Work request — Provide the data again in its entirety, exactly as given.

Dataset content —
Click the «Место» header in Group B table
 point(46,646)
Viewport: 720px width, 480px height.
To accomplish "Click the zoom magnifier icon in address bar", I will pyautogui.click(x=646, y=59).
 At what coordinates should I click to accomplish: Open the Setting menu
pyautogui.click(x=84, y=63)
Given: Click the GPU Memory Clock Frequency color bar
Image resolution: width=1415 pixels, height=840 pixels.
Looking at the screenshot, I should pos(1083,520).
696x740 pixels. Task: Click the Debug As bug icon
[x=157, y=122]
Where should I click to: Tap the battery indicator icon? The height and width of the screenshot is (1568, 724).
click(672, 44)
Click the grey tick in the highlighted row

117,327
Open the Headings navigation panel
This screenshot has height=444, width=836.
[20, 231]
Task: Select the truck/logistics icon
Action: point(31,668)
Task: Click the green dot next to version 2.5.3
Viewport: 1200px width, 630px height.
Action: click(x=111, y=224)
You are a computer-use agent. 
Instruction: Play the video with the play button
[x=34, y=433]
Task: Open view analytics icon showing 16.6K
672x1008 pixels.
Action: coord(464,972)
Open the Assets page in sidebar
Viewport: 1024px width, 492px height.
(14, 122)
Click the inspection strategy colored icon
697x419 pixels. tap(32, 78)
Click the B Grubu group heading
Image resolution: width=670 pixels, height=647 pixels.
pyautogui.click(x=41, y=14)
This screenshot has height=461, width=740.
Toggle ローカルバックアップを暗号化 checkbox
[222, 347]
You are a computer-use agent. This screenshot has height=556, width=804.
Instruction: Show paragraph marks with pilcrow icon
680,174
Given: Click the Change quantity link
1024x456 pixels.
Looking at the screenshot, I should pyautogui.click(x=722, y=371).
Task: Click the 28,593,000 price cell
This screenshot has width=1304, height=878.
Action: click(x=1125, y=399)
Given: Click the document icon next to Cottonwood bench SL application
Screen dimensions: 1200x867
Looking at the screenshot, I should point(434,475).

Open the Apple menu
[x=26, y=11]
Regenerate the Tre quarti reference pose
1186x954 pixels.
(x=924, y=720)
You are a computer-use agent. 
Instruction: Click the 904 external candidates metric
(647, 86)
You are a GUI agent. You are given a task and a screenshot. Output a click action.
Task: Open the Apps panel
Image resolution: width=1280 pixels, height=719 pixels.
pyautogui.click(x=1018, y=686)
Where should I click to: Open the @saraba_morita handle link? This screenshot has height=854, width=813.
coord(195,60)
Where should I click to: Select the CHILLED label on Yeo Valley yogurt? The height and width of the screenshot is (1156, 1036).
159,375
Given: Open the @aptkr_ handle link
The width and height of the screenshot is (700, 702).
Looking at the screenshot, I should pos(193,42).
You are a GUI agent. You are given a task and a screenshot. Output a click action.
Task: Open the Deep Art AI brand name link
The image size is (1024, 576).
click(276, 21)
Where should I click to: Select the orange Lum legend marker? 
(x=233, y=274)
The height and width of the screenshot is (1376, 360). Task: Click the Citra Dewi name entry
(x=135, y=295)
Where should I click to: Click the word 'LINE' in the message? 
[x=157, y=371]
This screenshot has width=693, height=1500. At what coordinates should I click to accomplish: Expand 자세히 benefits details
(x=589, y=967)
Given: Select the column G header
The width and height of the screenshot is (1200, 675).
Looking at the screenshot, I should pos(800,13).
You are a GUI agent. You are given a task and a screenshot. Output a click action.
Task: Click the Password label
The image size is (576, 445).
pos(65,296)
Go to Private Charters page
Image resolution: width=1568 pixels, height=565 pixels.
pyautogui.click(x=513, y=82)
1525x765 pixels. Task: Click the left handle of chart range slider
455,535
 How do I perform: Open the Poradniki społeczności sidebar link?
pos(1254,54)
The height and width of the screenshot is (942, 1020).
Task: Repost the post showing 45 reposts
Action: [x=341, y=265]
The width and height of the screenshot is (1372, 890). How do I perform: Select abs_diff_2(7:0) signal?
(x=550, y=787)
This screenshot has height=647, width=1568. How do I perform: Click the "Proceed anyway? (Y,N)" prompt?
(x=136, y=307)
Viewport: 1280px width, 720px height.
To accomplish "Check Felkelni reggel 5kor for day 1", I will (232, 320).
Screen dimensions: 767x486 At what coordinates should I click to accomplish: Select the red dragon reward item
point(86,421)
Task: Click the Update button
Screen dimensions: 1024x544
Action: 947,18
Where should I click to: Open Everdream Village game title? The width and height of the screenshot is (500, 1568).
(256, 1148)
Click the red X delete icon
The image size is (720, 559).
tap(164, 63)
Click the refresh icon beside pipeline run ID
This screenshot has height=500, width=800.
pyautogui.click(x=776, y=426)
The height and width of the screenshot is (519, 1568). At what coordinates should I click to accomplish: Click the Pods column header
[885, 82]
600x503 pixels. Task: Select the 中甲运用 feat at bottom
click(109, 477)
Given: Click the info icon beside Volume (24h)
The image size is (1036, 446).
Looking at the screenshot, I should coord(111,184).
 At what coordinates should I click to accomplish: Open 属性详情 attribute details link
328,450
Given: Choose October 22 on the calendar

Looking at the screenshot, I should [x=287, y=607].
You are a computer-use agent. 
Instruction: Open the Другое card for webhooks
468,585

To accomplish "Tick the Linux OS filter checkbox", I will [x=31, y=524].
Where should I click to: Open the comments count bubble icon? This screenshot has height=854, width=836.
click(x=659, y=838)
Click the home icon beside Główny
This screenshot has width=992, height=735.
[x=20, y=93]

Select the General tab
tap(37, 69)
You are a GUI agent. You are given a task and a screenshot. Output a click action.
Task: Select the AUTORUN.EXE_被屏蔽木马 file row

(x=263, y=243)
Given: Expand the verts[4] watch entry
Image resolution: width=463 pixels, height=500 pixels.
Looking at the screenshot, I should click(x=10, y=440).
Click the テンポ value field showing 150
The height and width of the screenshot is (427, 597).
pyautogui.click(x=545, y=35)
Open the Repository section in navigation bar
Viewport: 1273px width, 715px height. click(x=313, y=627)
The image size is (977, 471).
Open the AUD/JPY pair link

Task result —
Click the «Место» header in Group B table
 point(46,646)
Viewport: 720px width, 480px height.
To accomplish "Click the zoom magnifier icon in address bar", I will pyautogui.click(x=646, y=59).
 At what coordinates should I click to accomplish: Open the Setting menu
pyautogui.click(x=84, y=63)
Given: Click the GPU Memory Clock Frequency color bar
Image resolution: width=1415 pixels, height=840 pixels.
Looking at the screenshot, I should pos(1083,520).
696x740 pixels. Task: Click the Debug As bug icon
[x=157, y=122]
Where should I click to: Tap the battery indicator icon? The height and width of the screenshot is (1568, 724).
click(672, 44)
Click the grey tick in the highlighted row

117,327
Open the Headings navigation panel
This screenshot has height=444, width=836.
[20, 231]
Task: Select the truck/logistics icon
Action: point(31,668)
Task: Click the green dot next to version 2.5.3
Viewport: 1200px width, 630px height.
Action: click(x=111, y=224)
You are a computer-use agent. 
Instruction: Play the video with the play button
[x=34, y=433]
Task: Open view analytics icon showing 16.6K
672x1008 pixels.
Action: coord(464,972)
Open the Assets page in sidebar
Viewport: 1024px width, 492px height.
(14, 122)
Click the inspection strategy colored icon
697x419 pixels. tap(32, 78)
Click the B Grubu group heading
Image resolution: width=670 pixels, height=647 pixels.
pyautogui.click(x=41, y=14)
This screenshot has height=461, width=740.
Toggle ローカルバックアップを暗号化 checkbox
[222, 347]
You are a computer-use agent. This screenshot has height=556, width=804.
Instruction: Show paragraph marks with pilcrow icon
680,174
Given: Click the Change quantity link
1024x456 pixels.
Looking at the screenshot, I should pyautogui.click(x=722, y=371).
Task: Click the 28,593,000 price cell
This screenshot has width=1304, height=878.
Action: click(x=1125, y=399)
Given: Click the document icon next to Cottonwood bench SL application
Screen dimensions: 1200x867
Looking at the screenshot, I should point(434,475).

Open the Apple menu
[x=26, y=11]
Regenerate the Tre quarti reference pose
1186x954 pixels.
(x=924, y=720)
You are a computer-use agent. 
Instruction: Click the 904 external candidates metric
(647, 86)
You are a GUI agent. You are given a task and a screenshot. Output a click action.
Task: Open the Apps panel
Image resolution: width=1280 pixels, height=719 pixels.
pyautogui.click(x=1018, y=686)
Where should I click to: Open the @saraba_morita handle link? This screenshot has height=854, width=813.
coord(195,60)
Where should I click to: Select the CHILLED label on Yeo Valley yogurt? The height and width of the screenshot is (1156, 1036).
159,375
Given: Open the @aptkr_ handle link
The width and height of the screenshot is (700, 702).
Looking at the screenshot, I should pos(193,42).
You are a GUI agent. You are given a task and a screenshot. Output a click action.
Task: Open the Deep Art AI brand name link
The image size is (1024, 576).
click(276, 21)
Where should I click to: Select the orange Lum legend marker? 
(x=233, y=274)
The height and width of the screenshot is (1376, 360). Task: Click the Citra Dewi name entry
(x=135, y=295)
Where should I click to: Click the word 'LINE' in the message? 
[x=157, y=371]
This screenshot has width=693, height=1500. At what coordinates should I click to accomplish: Expand 자세히 benefits details
(x=589, y=967)
Given: Select the column G header
The width and height of the screenshot is (1200, 675).
Looking at the screenshot, I should pos(800,13).
You are a GUI agent. You are given a task and a screenshot. Output a click action.
Task: Click the Password label
The image size is (576, 445).
pos(65,296)
Go to Private Charters page
Image resolution: width=1568 pixels, height=565 pixels.
pyautogui.click(x=513, y=82)
1525x765 pixels. Task: Click the left handle of chart range slider
455,535
 How do I perform: Open the Poradniki społeczności sidebar link?
pos(1254,54)
The height and width of the screenshot is (942, 1020).
Task: Repost the post showing 45 reposts
Action: [x=341, y=265]
The width and height of the screenshot is (1372, 890). How do I perform: Select abs_diff_2(7:0) signal?
(x=550, y=787)
This screenshot has height=647, width=1568. How do I perform: Click the "Proceed anyway? (Y,N)" prompt?
(x=136, y=307)
Viewport: 1280px width, 720px height.
To accomplish "Check Felkelni reggel 5kor for day 1", I will (232, 320).
Screen dimensions: 767x486 At what coordinates should I click to accomplish: Select the red dragon reward item
point(86,421)
Task: Click the Update button
Screen dimensions: 1024x544
Action: 947,18
Where should I click to: Open Everdream Village game title? The width and height of the screenshot is (500, 1568).
(256, 1148)
Click the red X delete icon
The image size is (720, 559).
tap(164, 63)
Click the refresh icon beside pipeline run ID
This screenshot has height=500, width=800.
pyautogui.click(x=776, y=426)
The height and width of the screenshot is (519, 1568). At what coordinates should I click to accomplish: Click the Pods column header
[885, 82]
600x503 pixels. Task: Select the 中甲运用 feat at bottom
click(109, 477)
Given: Click the info icon beside Volume (24h)
The image size is (1036, 446).
Looking at the screenshot, I should coord(111,184).
 At what coordinates should I click to accomplish: Open 属性详情 attribute details link
328,450
Given: Choose October 22 on the calendar

Looking at the screenshot, I should [x=287, y=607].
You are a computer-use agent. 
Instruction: Open the Другое card for webhooks
468,585

To accomplish "Tick the Linux OS filter checkbox", I will [x=31, y=524].
Where should I click to: Open the comments count bubble icon? This screenshot has height=854, width=836.
click(x=659, y=838)
Click the home icon beside Główny
This screenshot has width=992, height=735.
[x=20, y=93]

Select the General tab
tap(37, 69)
You are a GUI agent. You are given a task and a screenshot. Output a click action.
Task: Select the AUTORUN.EXE_被屏蔽木马 file row

(x=263, y=243)
Given: Expand the verts[4] watch entry
Image resolution: width=463 pixels, height=500 pixels.
Looking at the screenshot, I should click(x=10, y=440).
Click the テンポ value field showing 150
The height and width of the screenshot is (427, 597).
pyautogui.click(x=545, y=35)
Open the Repository section in navigation bar
Viewport: 1273px width, 715px height. click(x=313, y=627)
The image size is (977, 471).
Open the AUD/JPY pair link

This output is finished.